[Your instructions] In the data that follows, every line containing the word "Task" should be returned.

Records from a data source:
___

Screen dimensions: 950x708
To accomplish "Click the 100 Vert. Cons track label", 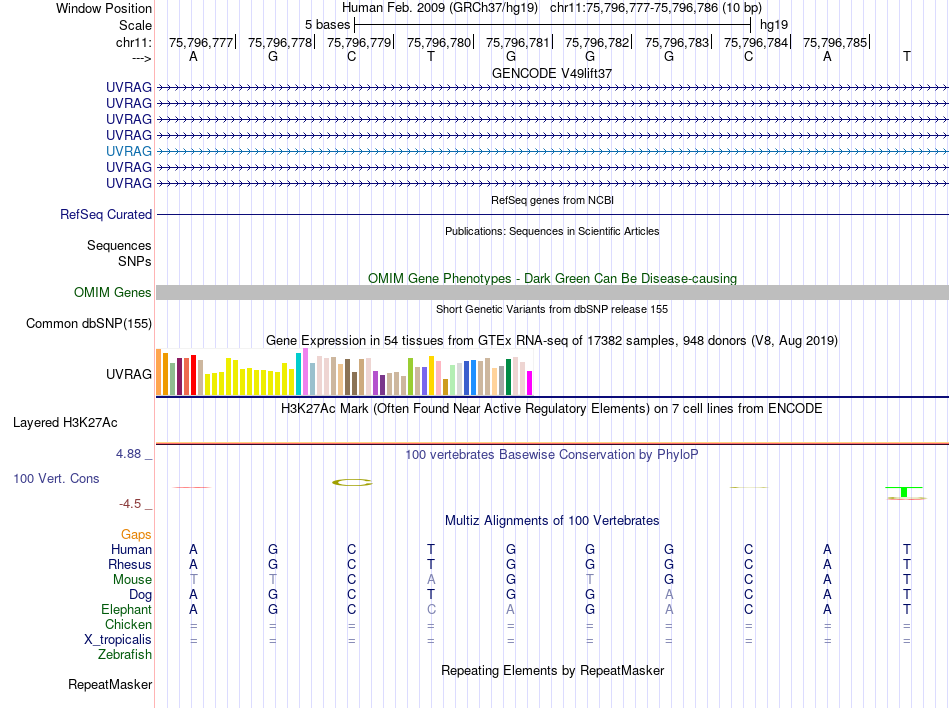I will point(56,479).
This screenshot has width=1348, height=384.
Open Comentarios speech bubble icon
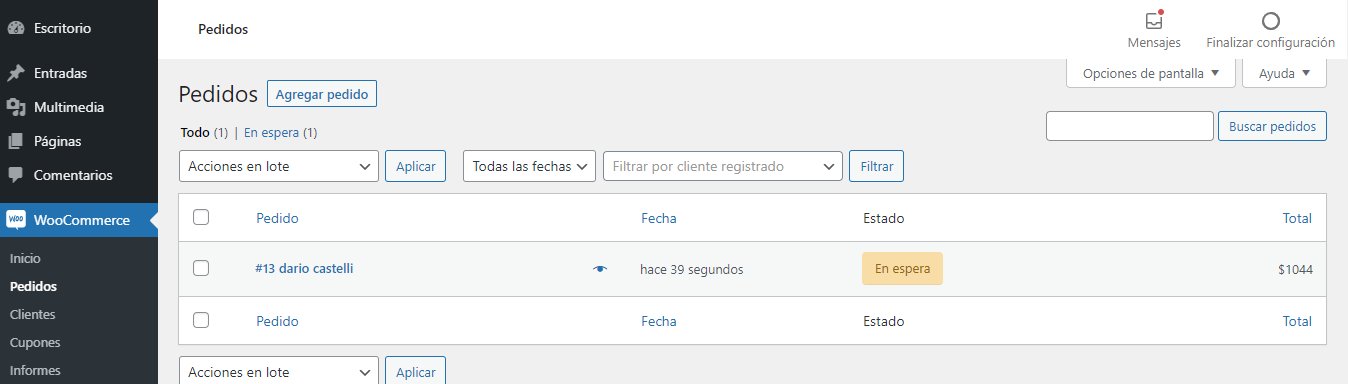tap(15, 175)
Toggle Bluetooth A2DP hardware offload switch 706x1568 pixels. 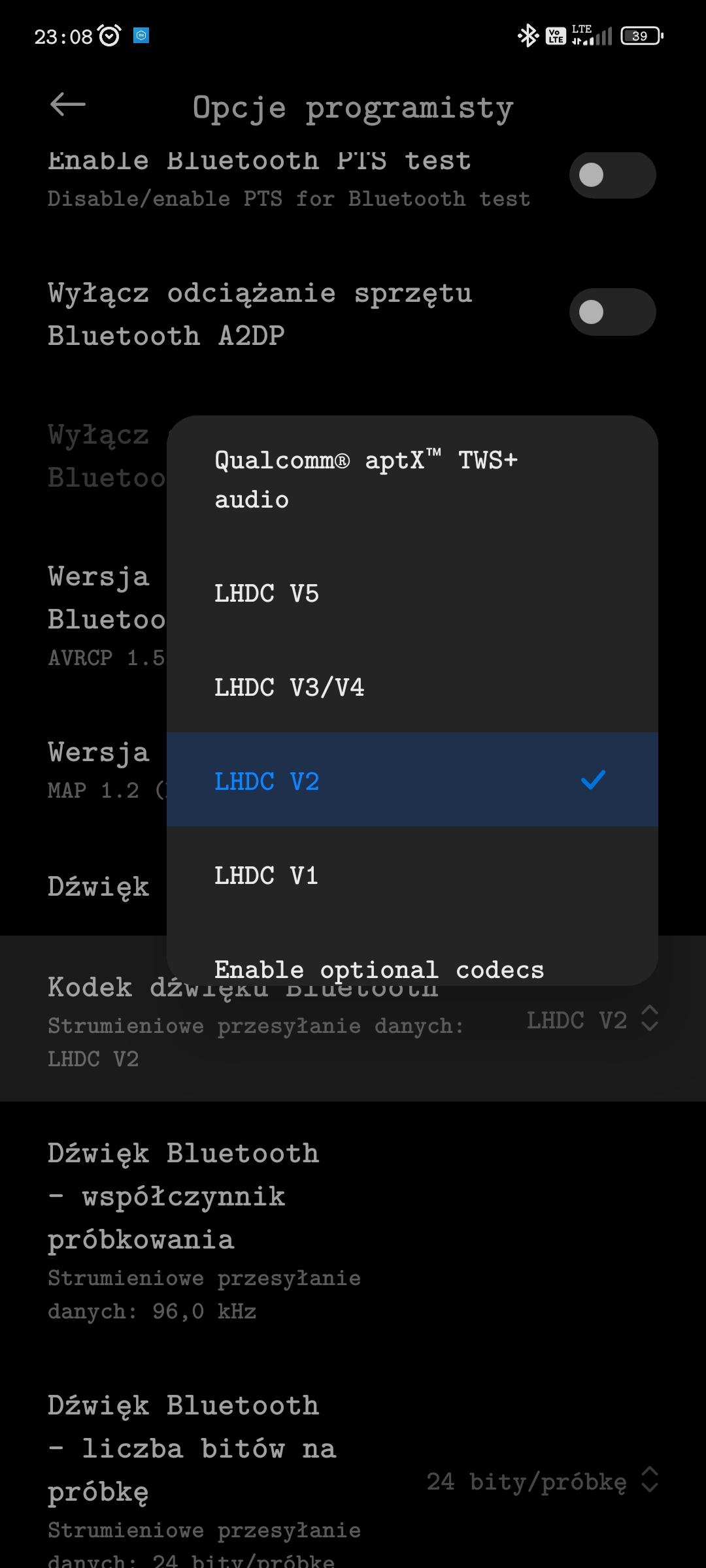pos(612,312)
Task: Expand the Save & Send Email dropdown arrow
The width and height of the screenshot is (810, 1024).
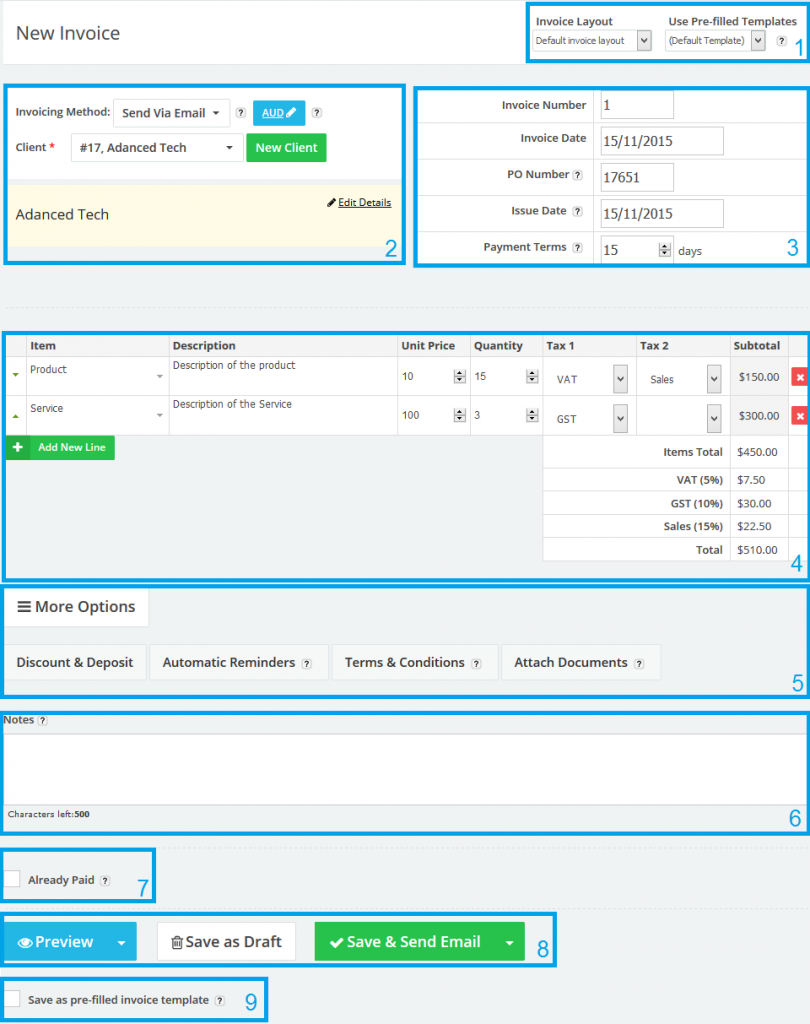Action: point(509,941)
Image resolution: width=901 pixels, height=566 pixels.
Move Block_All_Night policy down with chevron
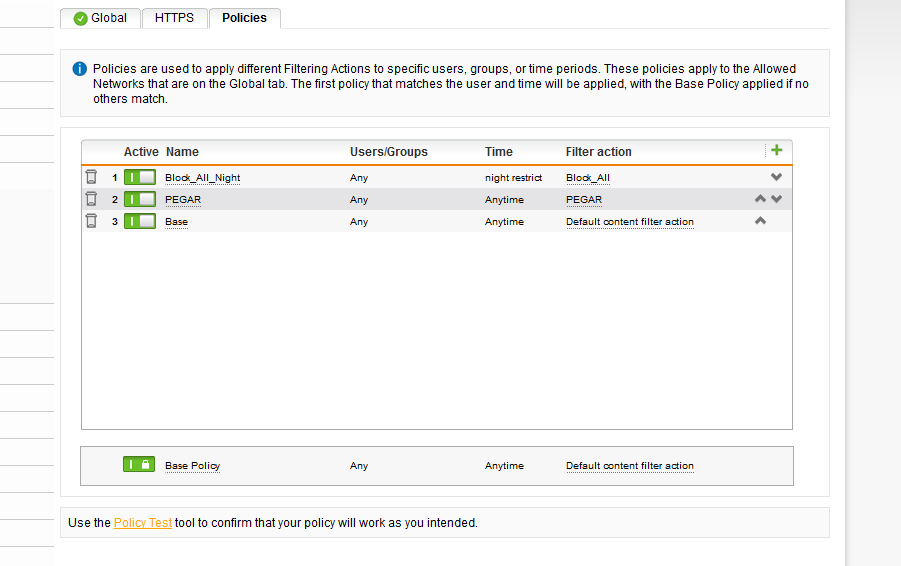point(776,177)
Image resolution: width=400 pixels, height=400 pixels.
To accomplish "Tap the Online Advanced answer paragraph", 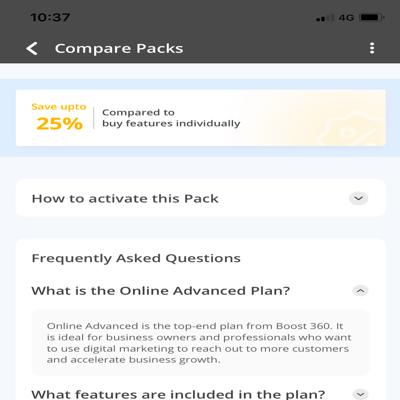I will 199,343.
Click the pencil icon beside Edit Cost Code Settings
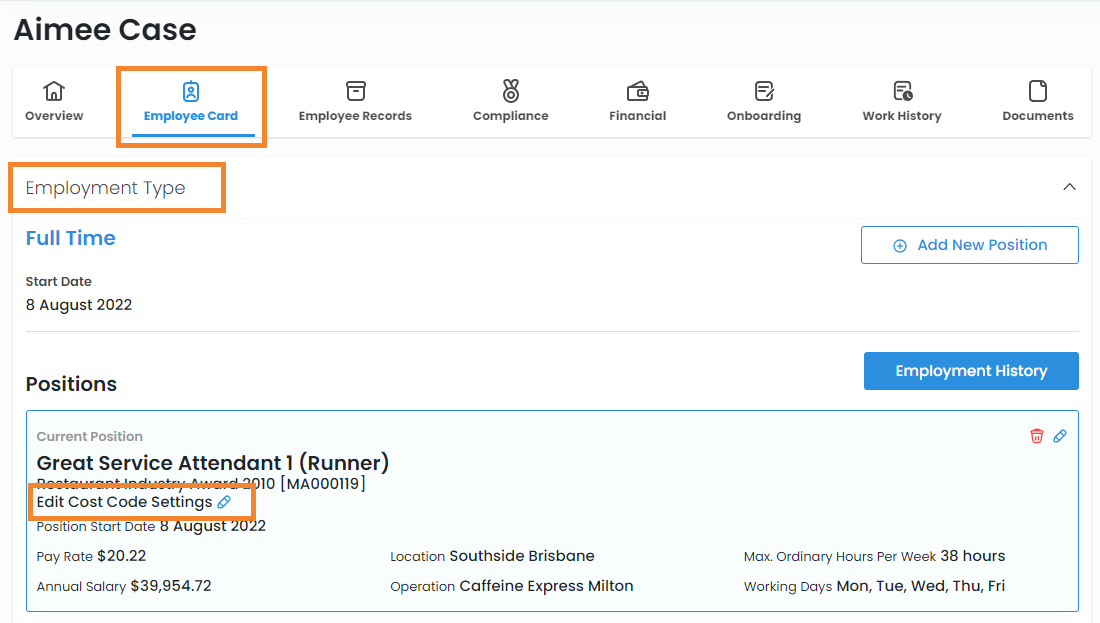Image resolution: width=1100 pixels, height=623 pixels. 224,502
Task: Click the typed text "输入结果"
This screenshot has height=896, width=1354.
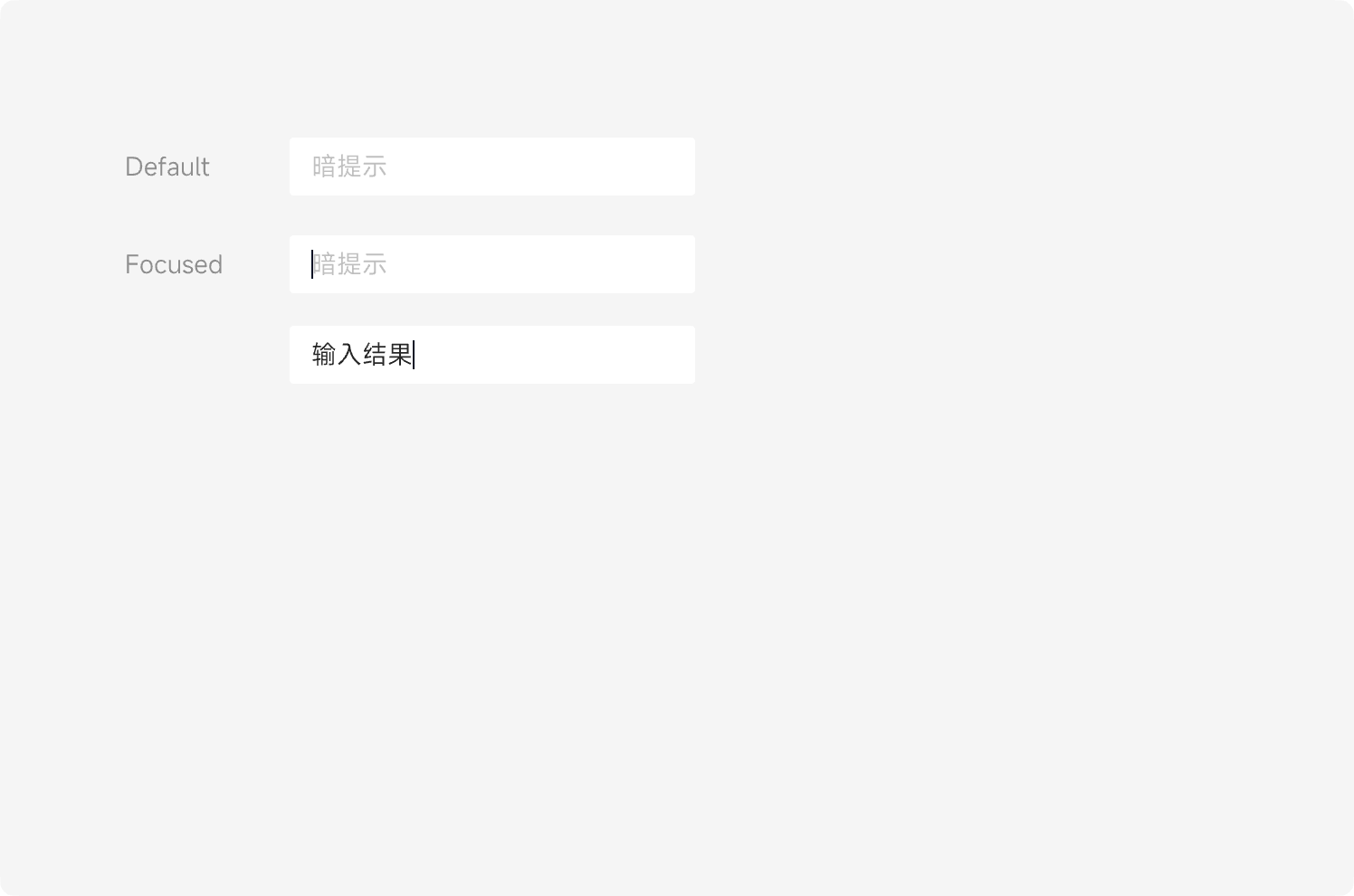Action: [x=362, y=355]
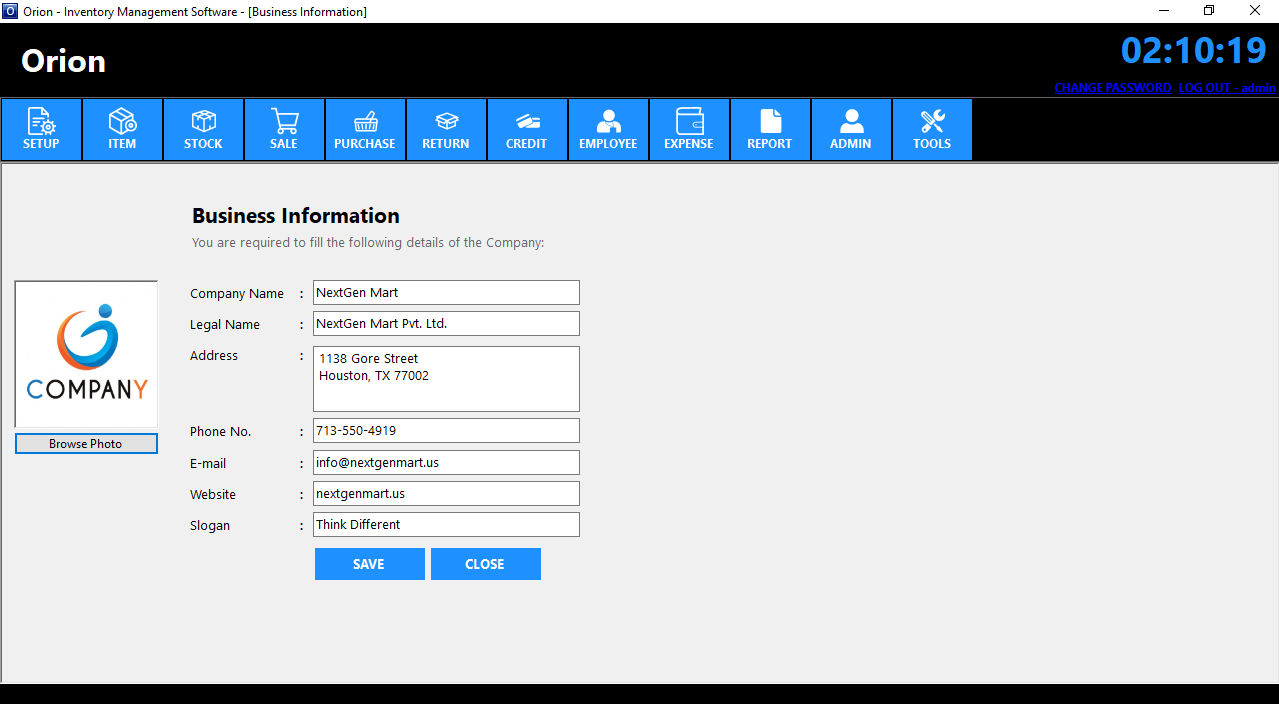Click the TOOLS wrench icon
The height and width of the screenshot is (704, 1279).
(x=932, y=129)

___

[Final answer]
Task: Expand the Save & Send Email dropdown arrow
Task: Click the typed text "输入结果"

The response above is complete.